___ SOURCE DOCUMENT ___
Petitioner argues that the JFI Report contained new evidence that was “highly inculpatory” and that “its introduction mid-trial unfairly ambushed the defense.” Docket No. 13, at 25 (citing Lindsey v. Smith, 820 F.2d 1137, 1151 (11th Cir. 1987)). On this basis, Petitioner contends that “late disclosure” of the JFI reports “deprived [him] of his right to due process as guaranteed by the Fifth and Fourteenth Amendments.” Id. at 27 (citing United States v. Liburd, 607 F.3d 339, 346 (3rd Cir. 2010)).

The unspoken assumption of Petitioner's “ambush” theory is that the due process clauses of the United States Constitution require that he be given advance notice of the “highly inculpatory” evidence that was introduced against him. This assumption, however, is mistaken. Whatever rights may be afforded under the discovery requirements of the Massachusetts Rules of Criminal Procedure, there is no general federal constitutional right to discovery in criminal cases.

The Supreme Court has rejected, in the habeas context of another defendant convicted of murder, that “due process requires that he receive more than a day's notice of the Commonwealth's evidence.” Gray v. Netherland, 518 U.S. 152, 167 (1996). As the Supreme Court noted in that case:

A defendant's right to notice of the charges against which he must defend is well established. In re Ruffalo, 390 U.S. 544, 88 S.Ct. 1222, 20 L.Ed.2d 117 (1968); Cole v. Arkansas, 333 U.S. 196, 68 S.Ct. 514, 92 L.Ed. 644 (1948). But a defendant's claim that he has a right to notice of the evidence that the state plans to use to prove the charges stands on quite a different footing. We have said that “the Due Process Clause has little to say regarding the amount of discovery which the parties must be afforded.” Wardius v. Oregon, 412 U.S. 470, 474, 93 S.Ct. 2208, 2212, 37 L.Ed.2d 82 (1973).
___ DATA SECTION ___
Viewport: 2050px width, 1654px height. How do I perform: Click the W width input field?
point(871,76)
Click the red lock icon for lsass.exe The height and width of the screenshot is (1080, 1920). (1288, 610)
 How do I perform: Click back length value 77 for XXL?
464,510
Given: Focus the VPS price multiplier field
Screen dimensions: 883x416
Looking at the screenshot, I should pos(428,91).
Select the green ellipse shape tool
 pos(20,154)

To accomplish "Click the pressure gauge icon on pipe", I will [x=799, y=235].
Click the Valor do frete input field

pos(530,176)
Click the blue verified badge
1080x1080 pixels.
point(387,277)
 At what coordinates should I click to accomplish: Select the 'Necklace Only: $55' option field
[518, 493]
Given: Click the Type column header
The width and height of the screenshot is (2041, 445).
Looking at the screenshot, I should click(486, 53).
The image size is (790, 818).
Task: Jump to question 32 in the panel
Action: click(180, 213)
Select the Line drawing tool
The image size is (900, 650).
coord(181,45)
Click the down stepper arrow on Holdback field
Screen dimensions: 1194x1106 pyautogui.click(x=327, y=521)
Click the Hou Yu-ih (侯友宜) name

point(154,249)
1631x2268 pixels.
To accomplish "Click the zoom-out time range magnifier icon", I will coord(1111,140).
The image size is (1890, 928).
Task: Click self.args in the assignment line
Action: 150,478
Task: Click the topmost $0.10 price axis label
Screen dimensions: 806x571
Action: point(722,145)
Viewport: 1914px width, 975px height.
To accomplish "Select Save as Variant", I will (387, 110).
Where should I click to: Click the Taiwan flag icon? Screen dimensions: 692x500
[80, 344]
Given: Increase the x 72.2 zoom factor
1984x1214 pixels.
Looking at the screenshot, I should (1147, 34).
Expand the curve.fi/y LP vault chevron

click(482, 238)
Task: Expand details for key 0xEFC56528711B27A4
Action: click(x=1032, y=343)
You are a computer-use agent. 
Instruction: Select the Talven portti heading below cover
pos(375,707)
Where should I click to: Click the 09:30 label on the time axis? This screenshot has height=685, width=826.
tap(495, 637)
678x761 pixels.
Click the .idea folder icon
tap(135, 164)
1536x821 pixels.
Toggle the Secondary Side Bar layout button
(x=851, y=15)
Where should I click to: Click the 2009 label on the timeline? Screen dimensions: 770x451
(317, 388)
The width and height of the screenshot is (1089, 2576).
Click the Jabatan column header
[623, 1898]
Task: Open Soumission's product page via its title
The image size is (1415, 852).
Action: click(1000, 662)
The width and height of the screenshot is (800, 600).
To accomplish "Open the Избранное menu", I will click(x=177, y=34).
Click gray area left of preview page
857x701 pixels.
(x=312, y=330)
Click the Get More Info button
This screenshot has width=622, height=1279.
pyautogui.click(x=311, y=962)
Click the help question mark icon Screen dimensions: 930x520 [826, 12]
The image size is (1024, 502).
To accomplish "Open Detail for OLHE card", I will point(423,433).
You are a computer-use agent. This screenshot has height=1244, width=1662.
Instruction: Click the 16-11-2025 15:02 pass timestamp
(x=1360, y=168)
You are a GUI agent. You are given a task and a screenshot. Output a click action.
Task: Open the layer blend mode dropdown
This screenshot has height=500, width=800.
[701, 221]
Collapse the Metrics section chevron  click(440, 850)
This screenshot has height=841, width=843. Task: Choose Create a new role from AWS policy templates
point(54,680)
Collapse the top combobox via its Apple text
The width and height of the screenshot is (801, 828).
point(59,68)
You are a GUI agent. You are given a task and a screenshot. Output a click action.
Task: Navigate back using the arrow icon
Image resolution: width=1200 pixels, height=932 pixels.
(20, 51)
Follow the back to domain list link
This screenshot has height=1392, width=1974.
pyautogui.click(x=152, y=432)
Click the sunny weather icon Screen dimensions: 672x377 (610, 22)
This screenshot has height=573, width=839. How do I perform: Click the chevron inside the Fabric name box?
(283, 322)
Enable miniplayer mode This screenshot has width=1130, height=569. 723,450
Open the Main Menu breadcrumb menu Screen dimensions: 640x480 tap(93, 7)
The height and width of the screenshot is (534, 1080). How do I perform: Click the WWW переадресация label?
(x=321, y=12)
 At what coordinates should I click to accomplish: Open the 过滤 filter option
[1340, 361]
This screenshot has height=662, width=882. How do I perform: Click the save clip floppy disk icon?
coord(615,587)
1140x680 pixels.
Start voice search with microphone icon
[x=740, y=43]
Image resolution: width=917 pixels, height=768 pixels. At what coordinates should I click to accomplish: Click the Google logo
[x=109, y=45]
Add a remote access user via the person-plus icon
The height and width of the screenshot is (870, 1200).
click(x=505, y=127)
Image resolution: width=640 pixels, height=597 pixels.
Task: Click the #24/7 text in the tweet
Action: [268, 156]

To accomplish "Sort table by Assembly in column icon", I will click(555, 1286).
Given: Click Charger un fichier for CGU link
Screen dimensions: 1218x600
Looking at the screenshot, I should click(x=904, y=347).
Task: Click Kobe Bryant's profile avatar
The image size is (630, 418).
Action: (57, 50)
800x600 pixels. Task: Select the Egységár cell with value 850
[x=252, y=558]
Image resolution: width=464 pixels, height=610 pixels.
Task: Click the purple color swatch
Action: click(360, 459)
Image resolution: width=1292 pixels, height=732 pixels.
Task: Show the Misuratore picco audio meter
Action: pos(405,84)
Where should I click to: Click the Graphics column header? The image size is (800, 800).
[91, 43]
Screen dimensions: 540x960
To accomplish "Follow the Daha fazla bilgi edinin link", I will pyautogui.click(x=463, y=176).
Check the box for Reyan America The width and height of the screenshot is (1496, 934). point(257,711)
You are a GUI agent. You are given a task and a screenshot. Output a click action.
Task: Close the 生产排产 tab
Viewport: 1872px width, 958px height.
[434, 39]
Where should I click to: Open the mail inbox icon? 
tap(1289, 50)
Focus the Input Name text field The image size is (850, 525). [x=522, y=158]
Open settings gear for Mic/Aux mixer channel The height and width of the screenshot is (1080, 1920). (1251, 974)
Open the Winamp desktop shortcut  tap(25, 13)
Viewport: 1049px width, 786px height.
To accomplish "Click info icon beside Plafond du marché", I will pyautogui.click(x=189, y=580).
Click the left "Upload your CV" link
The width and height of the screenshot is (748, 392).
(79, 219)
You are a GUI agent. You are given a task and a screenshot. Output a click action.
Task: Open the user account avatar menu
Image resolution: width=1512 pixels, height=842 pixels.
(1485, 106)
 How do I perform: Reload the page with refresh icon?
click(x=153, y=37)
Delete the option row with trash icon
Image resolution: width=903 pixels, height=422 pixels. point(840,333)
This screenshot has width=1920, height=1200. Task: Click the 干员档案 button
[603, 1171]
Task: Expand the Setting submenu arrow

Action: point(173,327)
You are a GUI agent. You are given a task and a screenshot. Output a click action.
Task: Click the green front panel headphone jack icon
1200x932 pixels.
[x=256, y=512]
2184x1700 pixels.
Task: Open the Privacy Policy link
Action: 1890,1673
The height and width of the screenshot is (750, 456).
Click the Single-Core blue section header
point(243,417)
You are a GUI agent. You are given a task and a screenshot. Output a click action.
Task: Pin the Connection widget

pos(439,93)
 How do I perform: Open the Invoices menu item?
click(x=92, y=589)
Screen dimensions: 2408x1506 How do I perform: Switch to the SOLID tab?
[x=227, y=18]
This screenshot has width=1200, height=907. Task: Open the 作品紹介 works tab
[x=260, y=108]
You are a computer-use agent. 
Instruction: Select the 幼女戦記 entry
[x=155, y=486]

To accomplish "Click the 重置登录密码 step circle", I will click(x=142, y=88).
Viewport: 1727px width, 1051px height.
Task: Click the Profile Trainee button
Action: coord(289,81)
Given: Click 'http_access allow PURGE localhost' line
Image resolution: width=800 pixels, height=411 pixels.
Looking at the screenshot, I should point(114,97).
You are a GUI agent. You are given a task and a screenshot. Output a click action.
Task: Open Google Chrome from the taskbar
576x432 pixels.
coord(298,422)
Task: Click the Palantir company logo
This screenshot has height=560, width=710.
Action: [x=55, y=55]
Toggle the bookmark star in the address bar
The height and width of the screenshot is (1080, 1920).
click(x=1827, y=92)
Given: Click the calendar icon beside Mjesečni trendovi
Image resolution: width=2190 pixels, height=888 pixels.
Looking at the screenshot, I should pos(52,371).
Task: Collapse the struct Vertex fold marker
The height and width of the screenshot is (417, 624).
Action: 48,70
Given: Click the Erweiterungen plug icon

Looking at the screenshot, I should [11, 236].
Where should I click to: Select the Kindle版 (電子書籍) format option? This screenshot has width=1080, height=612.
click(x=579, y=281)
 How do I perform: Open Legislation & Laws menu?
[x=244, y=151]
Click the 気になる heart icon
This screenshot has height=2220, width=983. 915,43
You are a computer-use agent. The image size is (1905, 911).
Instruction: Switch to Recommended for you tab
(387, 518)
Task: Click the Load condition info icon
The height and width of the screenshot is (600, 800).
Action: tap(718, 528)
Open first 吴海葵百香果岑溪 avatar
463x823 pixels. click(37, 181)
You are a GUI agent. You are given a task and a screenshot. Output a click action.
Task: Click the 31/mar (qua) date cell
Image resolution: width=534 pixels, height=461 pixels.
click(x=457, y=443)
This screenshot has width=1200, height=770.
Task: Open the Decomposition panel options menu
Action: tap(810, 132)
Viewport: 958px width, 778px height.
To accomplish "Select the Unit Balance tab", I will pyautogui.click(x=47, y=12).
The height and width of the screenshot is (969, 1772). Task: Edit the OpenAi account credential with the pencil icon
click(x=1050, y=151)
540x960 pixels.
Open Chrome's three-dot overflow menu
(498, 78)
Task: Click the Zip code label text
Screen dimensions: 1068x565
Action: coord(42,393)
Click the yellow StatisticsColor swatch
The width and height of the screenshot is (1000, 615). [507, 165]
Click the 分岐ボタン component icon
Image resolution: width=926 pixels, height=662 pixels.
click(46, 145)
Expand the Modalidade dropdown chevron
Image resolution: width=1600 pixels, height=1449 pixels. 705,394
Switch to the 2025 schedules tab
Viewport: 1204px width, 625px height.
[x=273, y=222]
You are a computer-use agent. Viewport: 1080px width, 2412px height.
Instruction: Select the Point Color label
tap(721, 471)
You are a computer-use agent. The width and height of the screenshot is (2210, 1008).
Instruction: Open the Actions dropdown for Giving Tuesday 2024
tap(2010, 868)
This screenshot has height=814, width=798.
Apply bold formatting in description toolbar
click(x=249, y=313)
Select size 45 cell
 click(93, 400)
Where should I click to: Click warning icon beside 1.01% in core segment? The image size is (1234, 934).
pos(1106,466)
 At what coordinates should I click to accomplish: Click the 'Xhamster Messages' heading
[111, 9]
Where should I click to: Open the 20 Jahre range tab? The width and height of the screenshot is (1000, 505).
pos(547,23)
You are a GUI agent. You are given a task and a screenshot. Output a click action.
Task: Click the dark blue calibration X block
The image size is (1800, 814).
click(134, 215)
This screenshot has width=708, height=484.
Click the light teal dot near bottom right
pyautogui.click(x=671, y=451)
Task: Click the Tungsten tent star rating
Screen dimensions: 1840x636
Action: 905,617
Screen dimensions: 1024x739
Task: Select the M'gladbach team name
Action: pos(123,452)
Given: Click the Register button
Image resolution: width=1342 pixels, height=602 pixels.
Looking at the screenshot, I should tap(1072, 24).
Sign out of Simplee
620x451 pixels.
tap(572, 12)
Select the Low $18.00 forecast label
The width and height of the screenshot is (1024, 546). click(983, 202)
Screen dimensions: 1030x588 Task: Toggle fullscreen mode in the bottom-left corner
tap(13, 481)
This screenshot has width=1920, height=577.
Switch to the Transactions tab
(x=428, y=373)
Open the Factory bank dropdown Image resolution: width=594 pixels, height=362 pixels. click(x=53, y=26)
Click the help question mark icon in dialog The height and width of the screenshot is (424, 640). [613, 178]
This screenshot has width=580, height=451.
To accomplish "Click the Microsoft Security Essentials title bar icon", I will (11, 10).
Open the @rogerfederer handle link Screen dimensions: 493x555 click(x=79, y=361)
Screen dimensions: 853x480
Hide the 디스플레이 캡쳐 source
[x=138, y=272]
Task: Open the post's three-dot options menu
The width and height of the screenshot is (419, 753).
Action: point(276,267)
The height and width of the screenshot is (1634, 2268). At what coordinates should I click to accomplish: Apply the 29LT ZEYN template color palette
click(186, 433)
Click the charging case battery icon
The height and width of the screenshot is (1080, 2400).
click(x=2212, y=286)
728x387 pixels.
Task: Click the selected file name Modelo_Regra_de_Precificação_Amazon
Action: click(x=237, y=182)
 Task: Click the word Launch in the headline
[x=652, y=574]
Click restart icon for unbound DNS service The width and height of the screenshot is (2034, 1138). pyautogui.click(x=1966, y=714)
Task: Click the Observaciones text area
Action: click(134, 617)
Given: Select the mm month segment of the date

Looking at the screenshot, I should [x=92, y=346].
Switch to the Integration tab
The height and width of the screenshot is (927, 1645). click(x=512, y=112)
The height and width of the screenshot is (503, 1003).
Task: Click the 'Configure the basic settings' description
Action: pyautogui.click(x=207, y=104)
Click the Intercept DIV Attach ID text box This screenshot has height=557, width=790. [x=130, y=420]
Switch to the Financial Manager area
___
● **OBJECTIVES**
• a. Duplicate the part of the due process opinion that opens with the words containing "The unspoken assumption" and closes with "in criminal cases.".
• b. According to the due process opinion, what is there no general federal constitutional right to in criminal cases?
• c. Resume the due process opinion, picking up after its final sentence.
The entries have no connection to the due process opinion.

● **TASK-BY-TASK OUTPUTS**
• a.
The unspoken assumption of Petitioner's “ambush” theory is that the due process clauses of the United States Constitution require that he be given advance notice of the “highly inculpatory” evidence that was introduced against him. This assumption, however, is mistaken. Whatever rights may be afforded under the discovery requirements of the Massachusetts Rules of Criminal Procedure, there is no general federal constitutional right to discovery in criminal cases.

• b. Discovery.

• c.
Id. at 167-68.

1. Petitioner Fails to Identity any Conflict with Supreme Court Precedent

Under AEDPA, Petitioner can only prevail if he shows that the SJC's decision conflicts with a controlling decision of the United States Supreme Court. Yet the only cases Petitioner cites in support of his argument are circuit court decisions. This by itself is fatal to Petitioner's claim. See Likely, 642 F.3d at 102 (“If the federal law is not clearly established by the United States Supreme Court, then per force the state court decision cannot be either contrary to or an unreasonable application of clearly established federal law.”); see also Brown, 630 F.3d at 68 (“A threshold determination that no holding of the Supreme Court required application to the factual context presented by the petitioner's claim is dispositive in the habeas analysis.”).

Petitioner does not cite any Supreme Court precedent in his brief to support his argument concerning the JFI report. Nor, for that matter, does Petitioner even address the weight of authority from the Supreme Court that contradicts his arguments. Instead, Petitioner relies exclusively on two court of appeals cases: Lindsey v. Smith, 820 F.2d 1137, 1151 (11th Cir. 1987), and United States v. Liburd, 607 F.3d 339, 346 (3rd Cir. 2010). See Docket No. 13, at 25, 27. Neither, however, actually supports his arguments.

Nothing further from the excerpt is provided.